Lines for locating described items:
^^^^^^^^^^^^^^^^
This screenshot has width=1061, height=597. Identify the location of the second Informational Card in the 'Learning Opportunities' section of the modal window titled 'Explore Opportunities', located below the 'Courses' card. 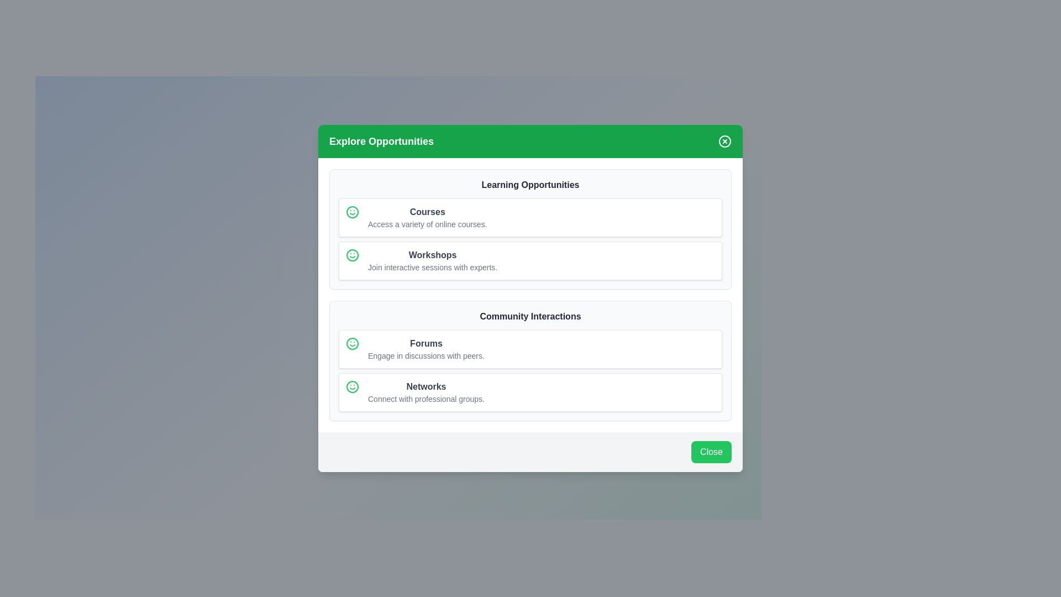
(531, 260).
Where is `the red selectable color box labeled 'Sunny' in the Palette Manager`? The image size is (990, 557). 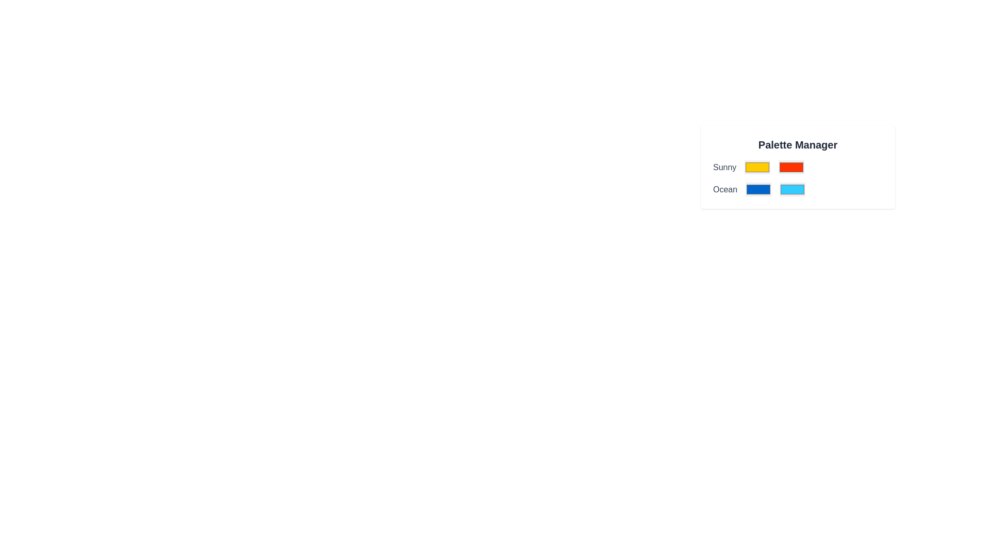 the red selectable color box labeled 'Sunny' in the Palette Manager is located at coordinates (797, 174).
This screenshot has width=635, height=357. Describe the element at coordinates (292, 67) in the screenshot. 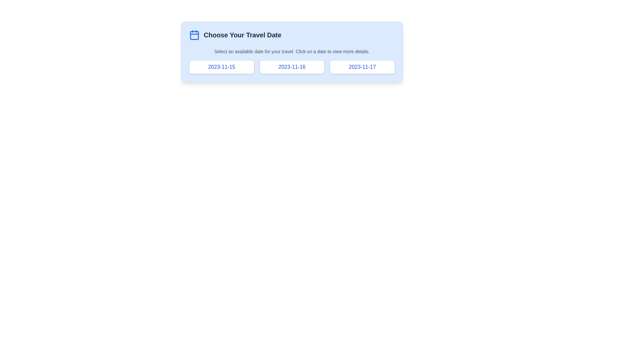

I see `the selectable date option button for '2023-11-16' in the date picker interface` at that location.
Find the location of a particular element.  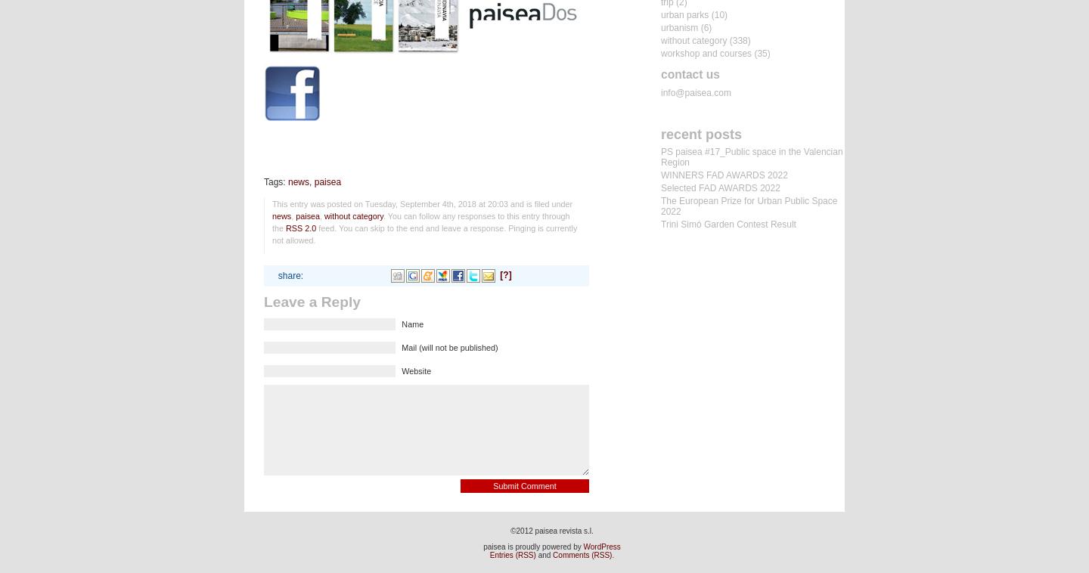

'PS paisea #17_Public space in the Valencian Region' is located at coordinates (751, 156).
^^^^^^^^^^^^^^^^
WHAT IS BEING ASKED: Repeat the lines from the start of the records through the line that contains "(531, 260).", leaving out the pictures.

EXERCISE RESPONSE:
This screenshot has width=1061, height=597. Identify the location of the second Informational Card in the 'Learning Opportunities' section of the modal window titled 'Explore Opportunities', located below the 'Courses' card. 
(531, 260).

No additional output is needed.